Travail demandé: Recopiez à l'identique le passage qui va de la ligne contenant « Click the More Headlines link » jusqu'à la ligne contenant « point(705,527) », ces deux lignes comprises.

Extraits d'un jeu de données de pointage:
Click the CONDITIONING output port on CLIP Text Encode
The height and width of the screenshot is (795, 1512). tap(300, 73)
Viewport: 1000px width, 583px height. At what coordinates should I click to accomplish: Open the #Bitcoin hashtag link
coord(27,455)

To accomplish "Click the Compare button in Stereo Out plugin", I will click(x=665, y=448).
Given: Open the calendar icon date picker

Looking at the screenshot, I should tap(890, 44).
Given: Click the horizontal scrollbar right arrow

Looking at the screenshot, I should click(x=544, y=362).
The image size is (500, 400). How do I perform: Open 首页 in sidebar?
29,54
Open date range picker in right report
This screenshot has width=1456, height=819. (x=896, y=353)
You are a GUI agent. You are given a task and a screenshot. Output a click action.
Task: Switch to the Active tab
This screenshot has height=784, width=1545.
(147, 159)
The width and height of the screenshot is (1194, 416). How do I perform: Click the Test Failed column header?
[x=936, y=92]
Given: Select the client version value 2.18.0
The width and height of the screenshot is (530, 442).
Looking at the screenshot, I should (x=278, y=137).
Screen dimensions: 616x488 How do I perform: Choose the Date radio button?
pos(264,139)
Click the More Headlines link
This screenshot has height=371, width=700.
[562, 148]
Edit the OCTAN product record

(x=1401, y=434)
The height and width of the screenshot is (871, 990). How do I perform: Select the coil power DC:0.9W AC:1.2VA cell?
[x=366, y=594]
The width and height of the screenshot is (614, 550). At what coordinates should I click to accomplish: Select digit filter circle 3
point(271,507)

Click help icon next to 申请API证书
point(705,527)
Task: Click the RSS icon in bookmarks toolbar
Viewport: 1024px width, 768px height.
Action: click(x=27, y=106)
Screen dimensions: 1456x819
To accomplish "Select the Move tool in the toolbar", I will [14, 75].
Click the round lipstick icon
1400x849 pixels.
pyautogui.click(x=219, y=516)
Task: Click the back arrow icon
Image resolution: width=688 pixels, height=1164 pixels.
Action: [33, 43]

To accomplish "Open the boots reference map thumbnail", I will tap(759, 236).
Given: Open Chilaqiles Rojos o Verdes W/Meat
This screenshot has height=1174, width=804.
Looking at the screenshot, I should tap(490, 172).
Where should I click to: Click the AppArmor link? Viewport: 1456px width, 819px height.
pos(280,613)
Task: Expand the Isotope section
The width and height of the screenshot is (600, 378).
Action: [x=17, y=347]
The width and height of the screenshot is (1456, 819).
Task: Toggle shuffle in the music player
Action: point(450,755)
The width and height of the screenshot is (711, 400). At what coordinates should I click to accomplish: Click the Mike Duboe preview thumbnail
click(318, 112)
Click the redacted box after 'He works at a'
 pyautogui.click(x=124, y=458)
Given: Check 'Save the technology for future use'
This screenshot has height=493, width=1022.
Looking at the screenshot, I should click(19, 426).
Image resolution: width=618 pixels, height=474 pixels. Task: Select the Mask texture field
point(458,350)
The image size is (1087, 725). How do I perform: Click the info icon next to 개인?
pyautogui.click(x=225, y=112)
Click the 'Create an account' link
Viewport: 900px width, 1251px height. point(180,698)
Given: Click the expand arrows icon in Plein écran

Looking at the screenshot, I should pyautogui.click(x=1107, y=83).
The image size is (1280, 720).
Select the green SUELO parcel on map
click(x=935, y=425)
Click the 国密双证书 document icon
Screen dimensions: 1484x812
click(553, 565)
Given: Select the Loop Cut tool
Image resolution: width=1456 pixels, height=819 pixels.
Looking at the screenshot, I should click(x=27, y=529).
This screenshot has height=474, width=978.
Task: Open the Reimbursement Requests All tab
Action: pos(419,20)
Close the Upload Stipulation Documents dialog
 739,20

Réponse rédigée:
Click the More Headlines link
This screenshot has height=371, width=700.
[562, 148]
Edit the OCTAN product record

(x=1401, y=434)
The height and width of the screenshot is (871, 990). How do I perform: Select the coil power DC:0.9W AC:1.2VA cell?
[x=366, y=594]
The width and height of the screenshot is (614, 550). At what coordinates should I click to accomplish: Select digit filter circle 3
point(271,507)

Click help icon next to 申请API证书
point(705,527)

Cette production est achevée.